“No boat to-morrow, madam,” said the Colonel. “You will, I am sure, be forced to content yourself at Corbin Hall for some days yet.”

“I content myself perfectly,” replied Madame de Fonblanque, with ready grace; “but one must be careful not to take advantage of so much generosity as yours.”

When she was alone in the same old-fashioned bed-room that Farebrother had occupied, enjoying, as he had done, the sparkling wood-fire, she reflected gratefully upon the goodness of these refined and simple-minded people—but she also reflected with much bitterness upon the extremely slim prospect of her getting any money from Mr. Romaine. She had fully counted upon his dread of ridicule, his fear of publicity, to induce him to hand over a considerable sum of money; but she had not in the least counted upon what she considered his truly diabolical offer to come up to his word. To marry Mr. Romaine! She could have brought herself to it, reflecting that he could not live forever; but those few words he whispered to her showed her that it was out of her power to get any money at his death. She believed what he told her—it was so thoroughly characteristic of him—and she would by no means risk the horrors of marrying this embodied whim with that probability hanging over her. She turned it over and over in her mind, wearily, until past midnight, when she tossed to and fro until the gray dawn shone upon the snow-covered world.

But Mr. Romaine suffered from more than sleeplessness that night. The Chessinghams guessed from the accounts given by the servants of the strange visitor that Madame de Fonblanque had turned up miraculously with Colonel Corbin, and after a short interview with Mr. Romaine had disappeared. They knew all about the old report that Mr. Romaine had been very marked in his attentions at one time to the pretty widow and Chessingham shrewdly guessed very near the truth concerning her visit, which truth convulsed him with laughter.

“It is the most absurd thing,” he said to his wife and Ethel Maywood, in their own sitting-room that night. “No doubt the old fellow has some entanglement with her, and finding widows a little more difficult to impose upon than guileless maidens, he’s been trapped in some way.”

“And serves him right,” said Mrs. Chessingham, with energy. “I know he’s kind to us, Reggie—but—was there ever such another man as Mr. Romaine, do you think?”

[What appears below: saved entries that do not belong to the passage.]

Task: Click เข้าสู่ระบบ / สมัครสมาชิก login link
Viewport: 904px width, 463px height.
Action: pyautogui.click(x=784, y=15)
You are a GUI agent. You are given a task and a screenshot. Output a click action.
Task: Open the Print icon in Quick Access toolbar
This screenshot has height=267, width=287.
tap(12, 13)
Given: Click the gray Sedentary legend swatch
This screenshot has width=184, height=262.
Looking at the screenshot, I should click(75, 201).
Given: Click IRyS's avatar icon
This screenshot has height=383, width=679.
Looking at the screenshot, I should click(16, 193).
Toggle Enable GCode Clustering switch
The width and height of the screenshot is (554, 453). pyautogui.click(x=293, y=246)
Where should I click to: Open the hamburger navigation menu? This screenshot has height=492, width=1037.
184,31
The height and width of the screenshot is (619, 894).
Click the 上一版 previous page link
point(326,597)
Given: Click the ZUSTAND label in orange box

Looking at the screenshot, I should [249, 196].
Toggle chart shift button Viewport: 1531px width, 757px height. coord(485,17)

“The Lord be praised, no,” answered Chessingham. “And he is not only mentally and morally different from any man I ever saw, but physically, too. I swear, after having been his doctor for two years, I don’t know his constitution yet. He will describe to me the most contradictory symptoms. He will profess to take a prescription and apparently it will have just the opposite effect from that intended. Sometimes I have asked myself if he has not, all the time, some disease that he rigorously conceals from me, and he simply uses these subterfuges to deceive me.”

“Anything is possible with Mr. Romaine,” said Ethel quietly. “And yet—he is the most generous of men. Our own father was not half so free with his money to us as Mr. Romaine is. And he seems to shrink from the least acknowledgment of it. How many men, do you think, would allow a doctor to carry his wife and sister-in-law around with him as he does, and do everything for us, as if we were the most valued friends and guests?”

“Oh, Romaine isn’t a bad man, so much as a perverse one,” replied Chessingham, lightly, “and he is a tremendously interesting one.”

At that very moment, Mr. Romaine was in the condition that any man but himself would have called for a doctor—but not for worlds would he have allowed Chessingham to see him then. He understood his own case perfectly—and the one human being near him that was in his confidence was Bridge.